In the previous post, I developed a class called PipelineElement. This made it relatively easy to create elements that act as producers and filters in a programmatic pipeline. Using it, we could write Ruby 1.9 code like:
10.times do
puts (evens | multiples_of_three | multiples_of_seven).resume
end
The construct in the loop is a pipeline containing three chunks of code: a generator of even numbers, a filter that only passes multiples of three, and another filter that passes multiples of seven. Numbers are passed from the producer to the first filter, and then from that filter to the next, until finally popping out and being made available to puts.
However, creating these pipeline elements is still something of a pain. It turns out that we can simplify things when it comes to creating filters. In the implementation I'll show here, we'll only handle the case of simple transforming filters—filters that take an input, do something to it, and write the result to the filter chain.
Let's revisit the PipelineElement class
class PipelineElement
attr_accessor :source
def initialize
@fiber_delegate = Fiber.new do
process
end
end
def |(other)
other.source = self
other
end
def resume
@fiber_delegate.resume
end
def process
while value = input
handle_value(value)
end
end
def handle_value(value)
output(value)
end
def input
source.resume
end
def output(value)
Fiber.yield(value)
end
end
The process method is the driving loop. It reads the next input from the pipeline, then calls handle_value to deal with it. In the base class, handle_value simply echoes the input to the output-real filters subclass PipelineElement and subclass this method.

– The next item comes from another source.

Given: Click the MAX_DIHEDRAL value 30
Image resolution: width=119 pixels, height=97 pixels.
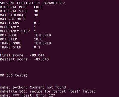Looking at the screenshot, I should tap(36, 15).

Let's make a small change to the handle_value method.
def handle_value(value)
output(transform(value))
end
def transform(value)
value
end
By doing this, we've split the transformation of the incoming value into a separate method. And the work done by this method no longer uses any of the state in the PipelineElement class to allow this. We'll have the constructor take an optional block, and we'll use that block in preference to the transform. Here's another listing, showing just the changed methods.
class PipelineElement
def initialize(&block)
@transformer = block || method(:transform)
@fiber_delegate = Fiber.new do
process
end
end
# ...
def handle_value(value)
output(@transformer.call(value))
end
end
This illustrates a cool (and underused) feature of Ruby. Method objects (created with the method(...) call) are duck-typed with proc objects: we can use .call(params) on both. This is a great way of letting users of a class change its behavior either by subclassing and overriding a method, or by simply passing in a block.

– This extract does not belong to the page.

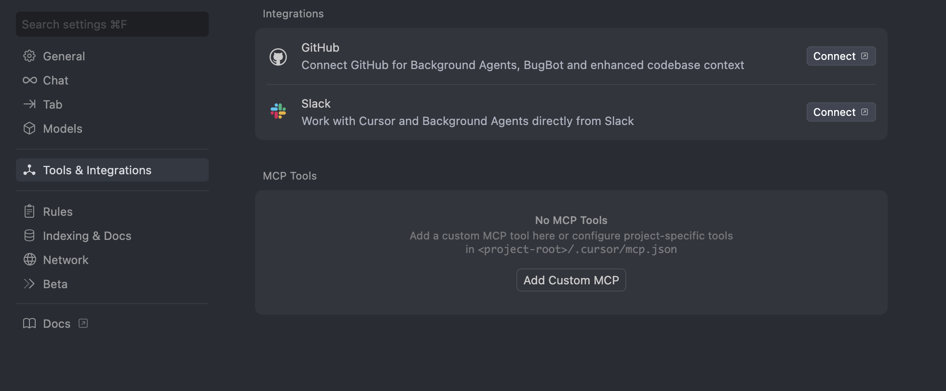Click the Search settings input field
The width and height of the screenshot is (946, 391).
coord(112,24)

With this change in place, we can now write transforming filters using blocks. This is a lot more compact that the previous subclassing approach.
class Evens < PipelineElement
def process
value = 0
loop do
output(value)
value += 2
end
end
end
evens = Evens.new
tripler = PipelineElement.new {|val| val * 3}
incrementer = PipelineElement.new {|val| val + 1}
5.times do
puts (evens | tripler | incrementer ).resume
end
This outputs 1, 7, 13, 19, and 25.
Different Kinds of Filter
This approach works well if all we want is transforming filters. But what if we would also like to simplify filters that either pass of don't pass values based on some criteria? A block would seem like a great way of specifying the condition, but we've already used our one block parameter up. Subclassing to the rescue. We can create two subclasses, Transformer and Filter. One sets the @transformer instance variable to any block it is passed. The other sets @filter. Here's the relevant code:
class PipelineElement
attr_accessor :source
def initialize(&block)
@transformer ||= method(:transform)
@filter ||= method(:filter)
@fiber_delegate = Fiber.new do
process
end
end
# ...
def handle_value(value)
output(@transformer.call(value)) if @filter.call(value)
end
def transform(value)
value
end
def filter(value)
true
end
end
class Transformer < PipelineElement
def initialize(&block)
@transformer = block
super
end
end
class Filter < PipelineElement
def initialize(&block)
@filter = block
super
end
end
Thus equipped, we can write:
tripler = Transformer.new {|val| val * 3}
incrementer = Transformer.new {|val| val + 1}
multiple_of_five = Filter.new {|val| val % 5 == 0}
5.times do
puts (evens | tripler | incrementer | multiple_of_five ).resume
end
Moving The Blocks Inline
Our final hack lets us move the blocks directly into the pipeline.
Let's look at the actual pipeline code:
puts (evens | tripler | incrementer | multiple_of_five ).resume
Those pipe characters are simply calls to the | method in class PipelineElement. And methods can take block arguments, right? So what stops us writing
puts (evens | {|v| v*3} | {|v| v+1} | multiple_of_five ).resume
It turns out that Ruby stops us. The brace characters are taken to be hash parameters, not blocks, so Ruby gets its knickers in a twist. Fortunately, that's easily fixed by making the method calls explicit.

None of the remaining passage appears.